## TEXTE SOURCE
= = =

Article 57 du CGI : la constatation d'un résultat d'exploitation négatif ne suffit pas à établir un transfert de bénéfices

Nouvelle décision en matière de transfert indirecte de bénéfices et des conditions d'application de l'article 57 du CGI qui nous rappelle les limites de la présomption de transfert de bénéfices instituée par ce texte, notamment lorsque l'administration fiscale se fonde sur la situation déficitaire d'une entreprise française membre d'un groupe international.

 

Pour mémoire, l'article 57 du CGI permet à l'administration de réintégrer aux résultats d'une entreprise française les bénéfices indirectement transférés à une entreprise étrangère du même groupe. L'application de cet article est soumise à deux conditions cumulatives : l'existence de liens de dépendance entre les entreprises et la preuve d'un transfert de bénéfices.

 

La jurisprudence a progressivement clarifié les moyens de preuve du transfert. L'administration peut se fonder sur une comparaison des prix de transaction (comparables internes ou externes) pour établir l'existence d'un avantage qu'elle est en droit de réintégrer. À défaut de telles comparaisons, elle doit, pour établir l'existence d'une libéralité, démontrer un écart injustifié entre le prix convenu et la valeur vénale du bien ou du service rendu.

 

Mais, rappelons-le...dans tous les cas, le service vérificateur ne peut se contenter d'établir que des charges sont excessives, sans prouver qu'elles ont été engagées dans l'unique intérêt d'une société étrangère du groupe.

 

Rappel des faits :

La société DT France, distributeur exclusif sur le marché français de systèmes d’impression grand format, est détenue indirectement par la société italienne DP AG. Elle a fait l’objet d’une vérification de comptabilité pour les exercices 2014 à 2016. À l’issue du contrôle, l’administration a remis en cause son déficit reportable de 2014 et notifié des suppléments d’IS, de CVAE et de retenue à la source pour 2015 et 2016.

  • L'administration a fondé ses rectifications sur une approche comparative intra-groupe, relevant que la société française était la seule, avec la filiale belge, à présenter des marges négatives. Cette observation l'a conduite à considérer que la société française ne percevait pas une rémunération suffisante pour ses fonctions de distributeur, créant ainsi un transfert de valeur vers les autres entités du groupe.
  • L'administration a également remis en cause certaines charges facturées par les sociétés mères, les considérant comme dépourvues de contreparties réelles pour la filiale française
  • Enfin, elle a estimé qu’en 2016, la prise en charge par la société française d’un surcoût d’encre lié à un défaut de fabrication d’une machine, ainsi que la perte de contrats consécutive à cet incident, incombaient aux fabricants étrangers.

Sur cette base, le service a recalculé les résultats imposables en appliquant des taux de marge de comparables au chiffre d’affaires déclaré et, pour 2016, à un chiffre d’affaires reconstitué égal à celui de 2015. Au final, les rectifications ont porté sur des montants significatifs : 107 708 € au titre de 2015, 161 905 € également pour 2015 et 478 751 € pour 2016, accompagnées du rétablissement du déficit reportable de 2014.

= = =

## DONNÉES

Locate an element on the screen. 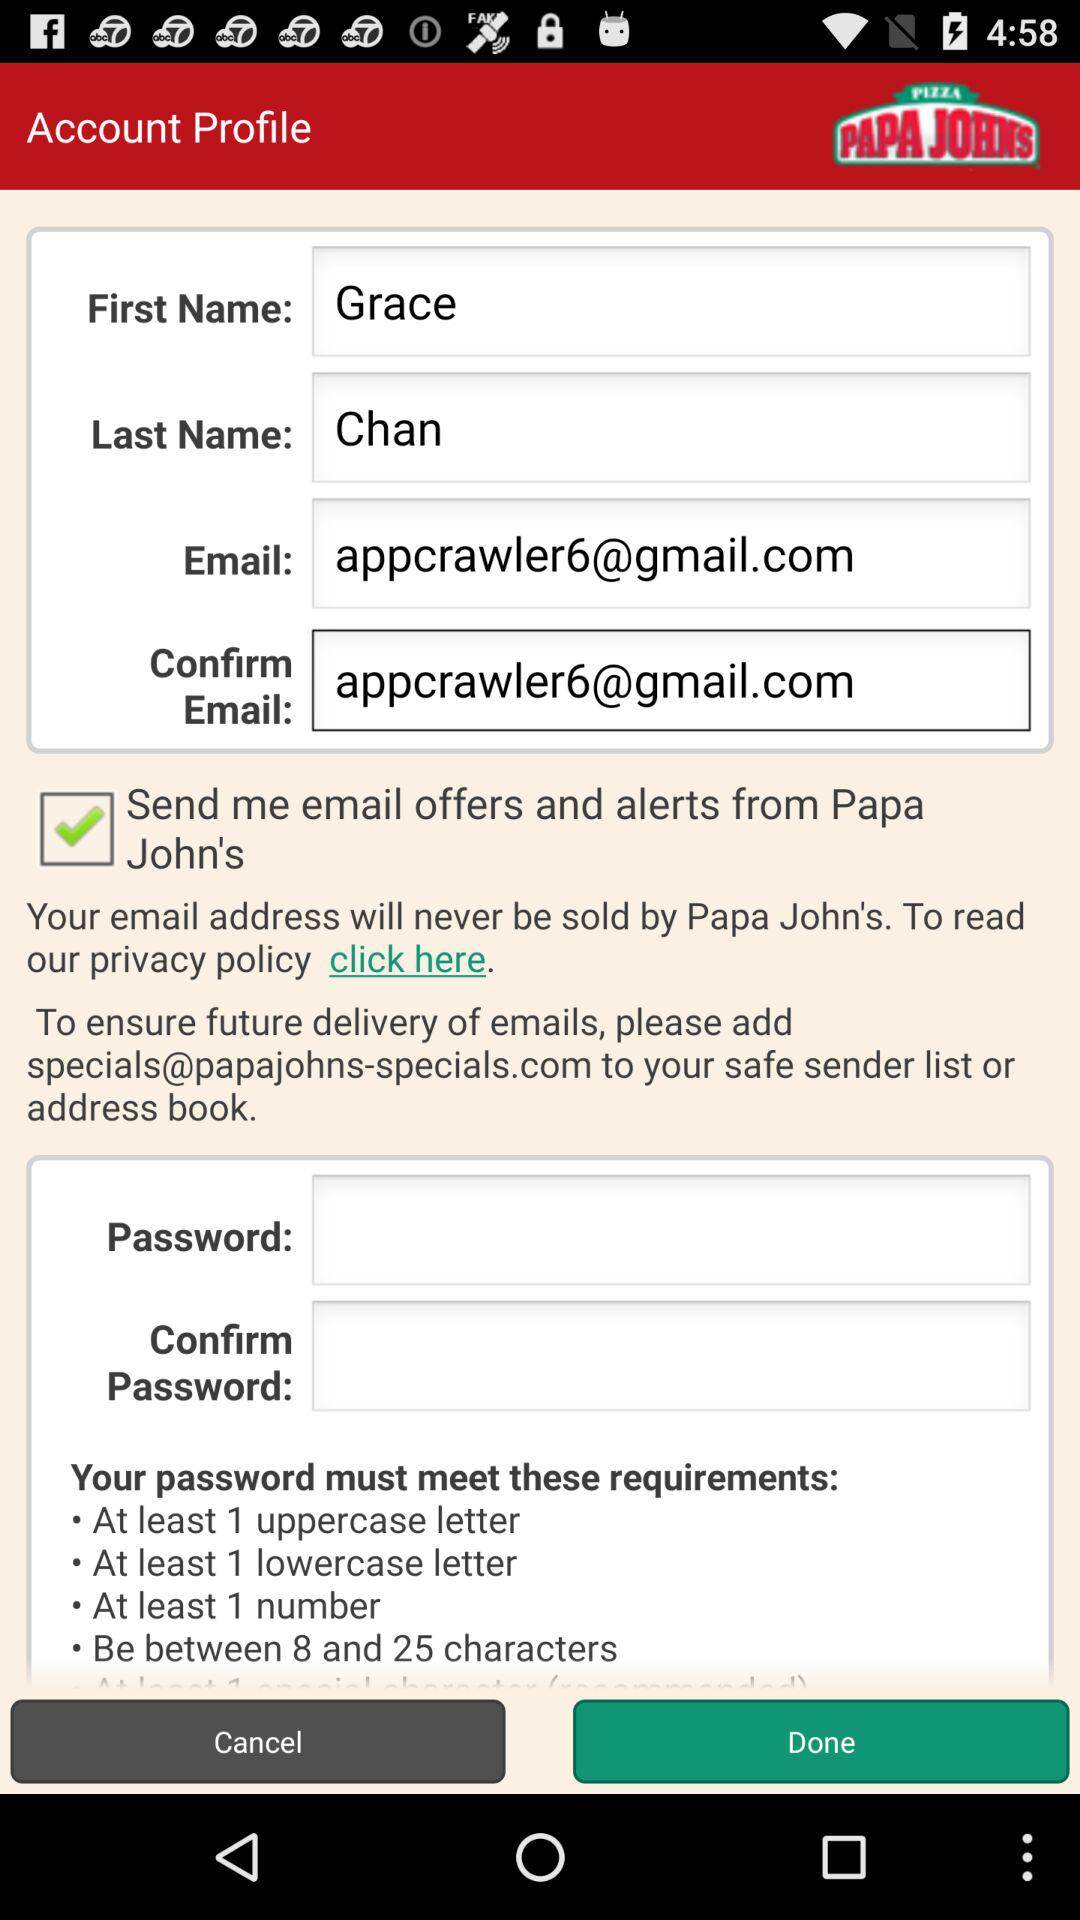  choose icon to the right of first name: item is located at coordinates (670, 307).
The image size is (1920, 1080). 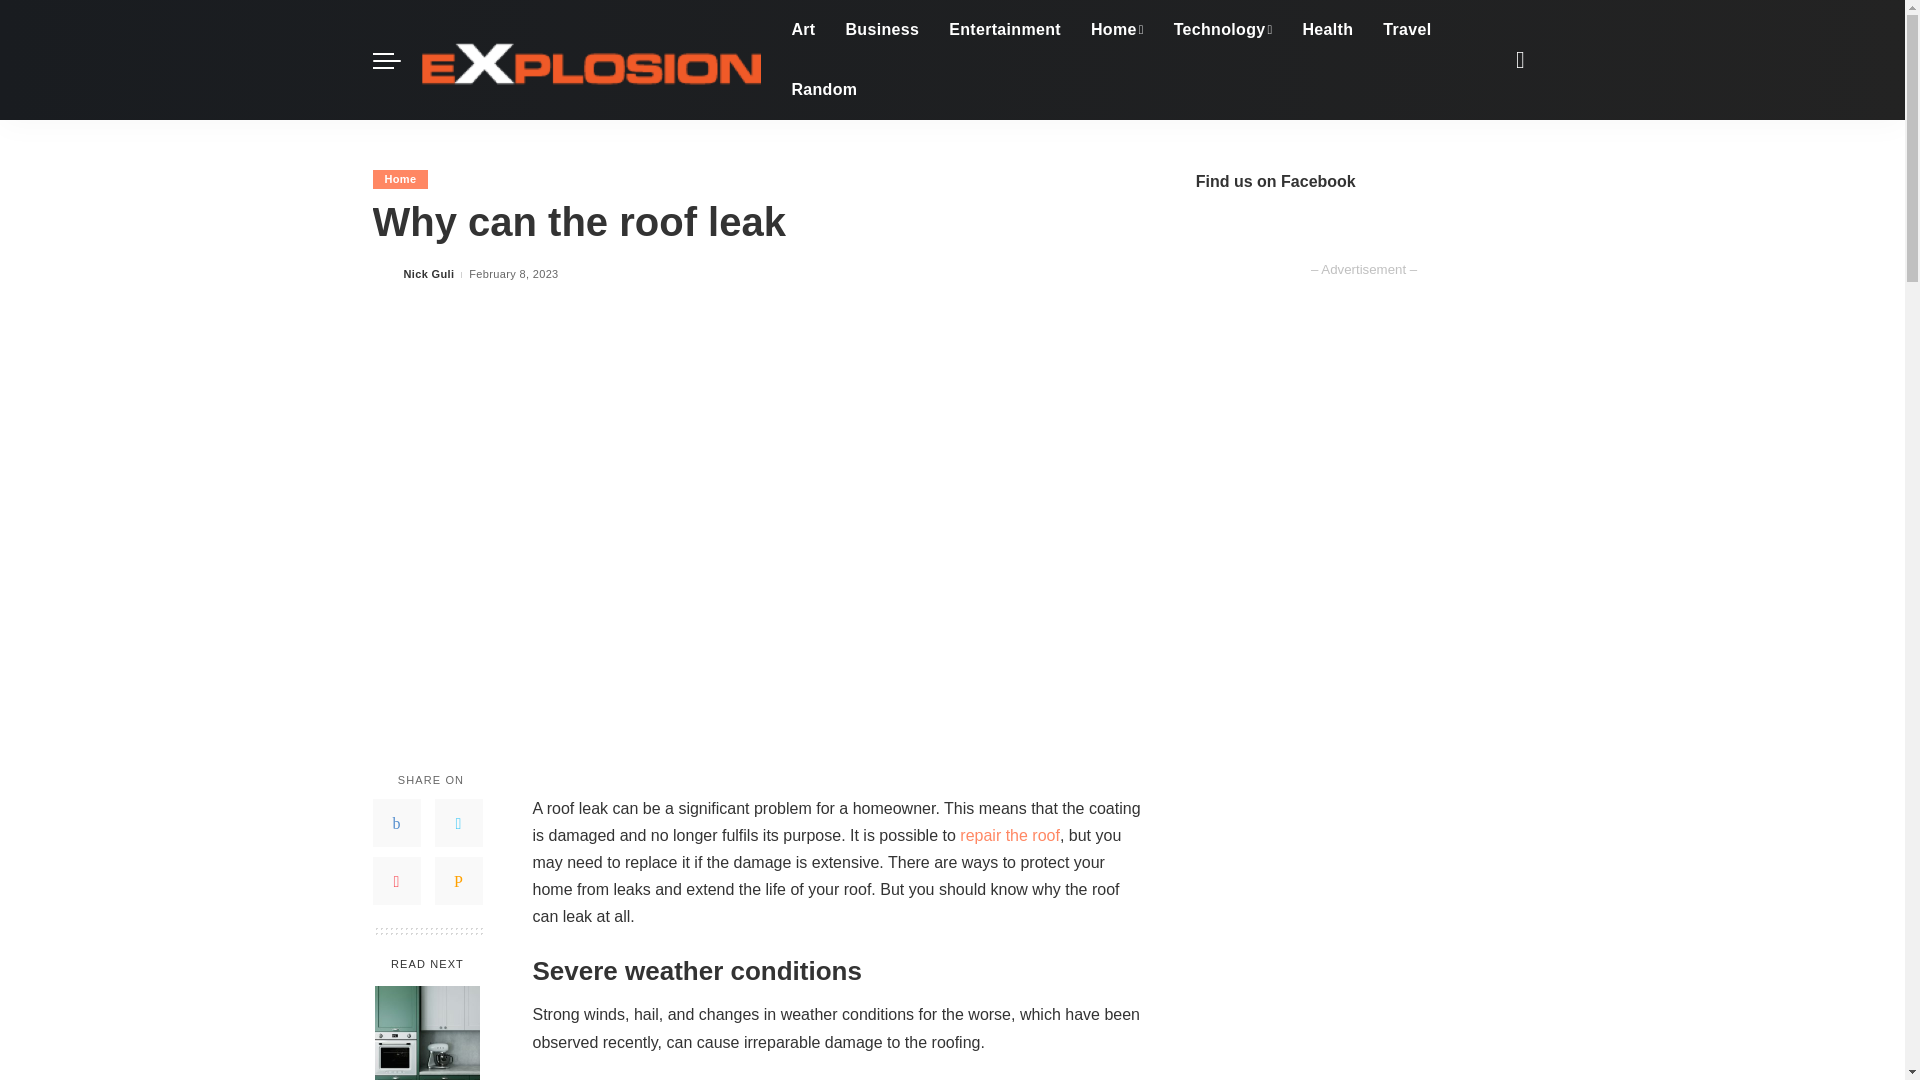 What do you see at coordinates (1117, 30) in the screenshot?
I see `Home` at bounding box center [1117, 30].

= = =

## ÉNONCÉ 1
D'après le texte source sur l'article 57 du CGI, à quelles deux conditions cumulatives l'application de cet article est-elle soumise ?
## ÉNONCÉ 2
Reprenez le texte source sur l'article 57 du CGI à la suite de sa dernière phrase et poursuivez sa rédaction.
Les lignes n'interviennent pas dans ce travail.

## RÉPONSE 1
L'existence de liens de dépendance entre les entreprises et la preuve d'un transfert de bénéfices.

## RÉPONSE 2
La société conteste tant la méthode employée que le principe même des rehaussements. Elle soutient :

  • que le seul constat d’un déficit ne suffit pas à établir un transfert de bénéfices,
  • que les charges critiquées correspondaient à des contreparties réelles,
  • que le retraitement du chiffre d’affaires 2016 était infondé
  • et que la méthode de détermination de la rentabilité retenue était arbitraire.

 

Le Tribunal Administratif de Melun vient de trancher en faveur DT France

 

Il a, tout d'abord, rappelé les conditions d'application de l'article 57 du CGI.

lorsqu'elle constate que les prix facturés par une entreprise établie en France à une entreprise étrangère qui lui est liée - ou ceux qui lui sont facturés par cette entreprise étrangère - sont inférieurs - ou supérieurs - à ceux pratiqués, soit par cette entreprise avec d'autres clients dépourvus de liens de dépendance avec elle, soit par des entreprises similaires exploitées normalement avec des clients dépourvus de liens de dépendance, sans que cet écart s'explique par la situation différente de ces clients, l'administration doit être regardée comme établissant l'existence d'un avantage qu'elle est en droit de réintégrer dans les résultats de l'entreprise établie en France, sauf pour celle-ci à justifier que cet avantage a eu pour elle des contreparties aux moins équivalentes.

A défaut d'avoir procédé à de telles comparaisons, l'administration n'est, en revanche, pas fondée à invoquer la présomption de transferts de bénéfices ainsi instituée mais doit, pour démontrer qu'une entreprise a consenti une libéralité en facturant des prestations à un prix insuffisant - ou en les payant à un prix excessif -, établir l'existence d'un écart injustifié entre le prix convenu et la valeur vénale du bien cédé ou du service rendu.

Par ailleurs, l'administration fiscale ne peut bénéficier de la présomption de transfert indirect de bénéfices à l'étranger instaurée par les dispositions de l'article 57 du code général des impôts lorsqu'elle se prévaut du seul caractère excessif de charges exposées par une société française, sans établir que celles-ci l'auraient été dans le seul intérêt de sociétés étrangères du même groupe.

 

Au cas d'espèce, le juge a estimé que l'administration fiscale n'avait pas satisfait aux exigences probatoires de l'article 57 du CGI.

 

Il a relevé que le service n'avait ni procédé à des comparaisons de prix de pleine concurrence, ni démontré un écart injustifié entre les prix pratiqués et la valeur vénale des biens et services.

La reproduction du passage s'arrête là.